Moneybox

The Joy of Stock Analyst Lingo

I spend a lot of time in a parallel universe where, because there is no Elián Effect on stock prices, there is no Elián. One of the things that I enjoy about this universe is the jargon. I enjoy it, I guess, for the same reason I was made happy by figuring out the infield-fly rule as a baseball-watching kid: There’s something satisfying about arcana. Sometimes I forget that not everyone inhabits this universe. About a year ago, I was working on a story from which I was planning to remove the hoary cliché “catch a falling knife,” when I figured out that my editors were fascinated by it.

The “Frame Game” recently presented a very useful collection of market jargon and metaphors, which are, of course, absurd on close inspection. I like them anyway. (“Catch a falling knife” is one of the ones explained.) Many of these metaphors come from attempts to explain the movements of the broader market, and many–such as floors, support levels, and trend lines–are terms borrowed from technical analysis, which seems to have gotten popular because it sort of seems easy.

But there is jargon within jargon. Attempts to explain the broader market are really just fumbles and grasps to put phenomena into words after the fact. The only thing the words cover up is that, really, no one can explain a given market move on a given day. I’ve become partial to the jargon that is one level down from that, the obfuscation and euphemism of the companies and the analysts who cover them.

Press releases seem to have become such a critical part of the language of the markets that entrepreneurs have more or less adapted some of the most vacant PR phraseology. “Our goal is to increase shareholder value,” for instance, means “Our goal is to run up the stock.” And the familiar addendum “We want to build lasting value,” is a pleasant way of saying “We don’t want the stock to collapse before our options vest.” A company that brags of being “very high growth” is almost assuredly a company that is “extremely small.” And the assurance that  “We have an experienced team” now rarely means more than “We’ve all had jobs.”

What analysts are generally trying to do is come up with very highfalutin ways of saying that they aren’t really sure what a stock is going to do. Thus the simple three-tier menu of recommendations–buy, sell, or hold–has been largely done away with. For starters, pretty much no one says sell–in 1999 about 1 percent of all analyst recommendations on stocks were sells. So, in a form of grade inflation, “sell” is now expressed as “hold,” though even hold recommendations are pretty rare, and so, for that matter, is the use of such a clear term.

It’s not uncommon to have five levels of opinion about a stock, expressed with words and phrases like “accumulate” and “market perform.” The meaning varies from firm to firm, but in some cases, at least, it is possible to downgrade a stock from buy to accumulate, leaving the onlooker to wonder–and I’m not the first onlooker to wonder–how one goes about accumulating a stock without actually buying. Suffice it to say that, depending on the analyst, a stock downgraded to “market perform” is often a de facto hold, which is a de facto sell.

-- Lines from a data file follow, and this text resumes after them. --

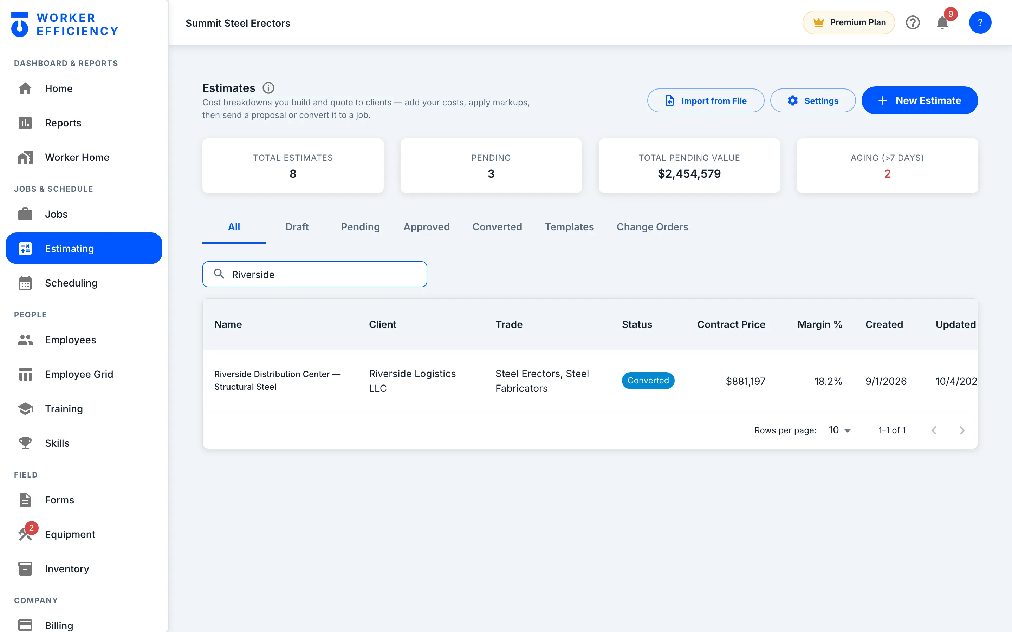The height and width of the screenshot is (632, 1012).
Task: Open the Estimates info icon
Action: 268,88
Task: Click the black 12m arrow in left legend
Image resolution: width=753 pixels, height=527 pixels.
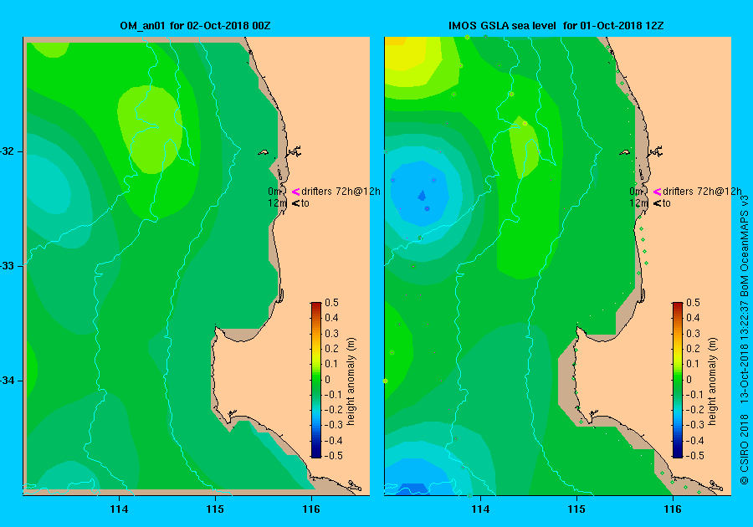Action: [295, 203]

The salient thing is often the fact that a stock has been downgraded at all, though that tends to happen after it has fallen, not beforehand, as you might suppose. The trouble, as a financial journalist recently pointed out to me in an e-mail, is that analysts sometimes have what they call “reduced visibility” on a company, which is to say they have no idea what’s going to happen.

But the ultimate in jargon is when you can work this gobbledygook into your life, which has become distressingly easy in the current money culture. Just today I had lunch with an entrepreneurial type, and I joked that perhaps the best way for a certain massive societal problem to be solved would be for him to take care of it himself. He laughed and said, “Doesn’t scale.” What he meant by that–the term evolved out of building Web sites meant to “scale,” or handle millions of users–is “I couldn’t do that alone.” He could also have said, “Dude, not enough bandwidth.” That’s a popular one now, and it means the same thing.

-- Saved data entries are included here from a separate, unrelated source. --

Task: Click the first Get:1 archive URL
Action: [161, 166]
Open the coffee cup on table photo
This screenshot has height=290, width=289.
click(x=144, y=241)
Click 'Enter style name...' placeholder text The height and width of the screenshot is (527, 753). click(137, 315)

Similarly, I used to work with a somewhat market-obsessed guy who had thoroughly soaked his day-to-day conversation with Wall Street terms. So if he’d had a good date the night before, he would tell us the evening, “Came in way above expectations.” Or, if he thought that asking for a day off would hurt his reputation with our bosses, he would borrow language an M&A lawyer might use if skeptical about a particular acquisition: “That would just not be accretive to earnings.”

As I said, I love this sort of thing. I don’t want the whole world to talk this way, but I’m actually glad someone does. It sure beats talking about Elián.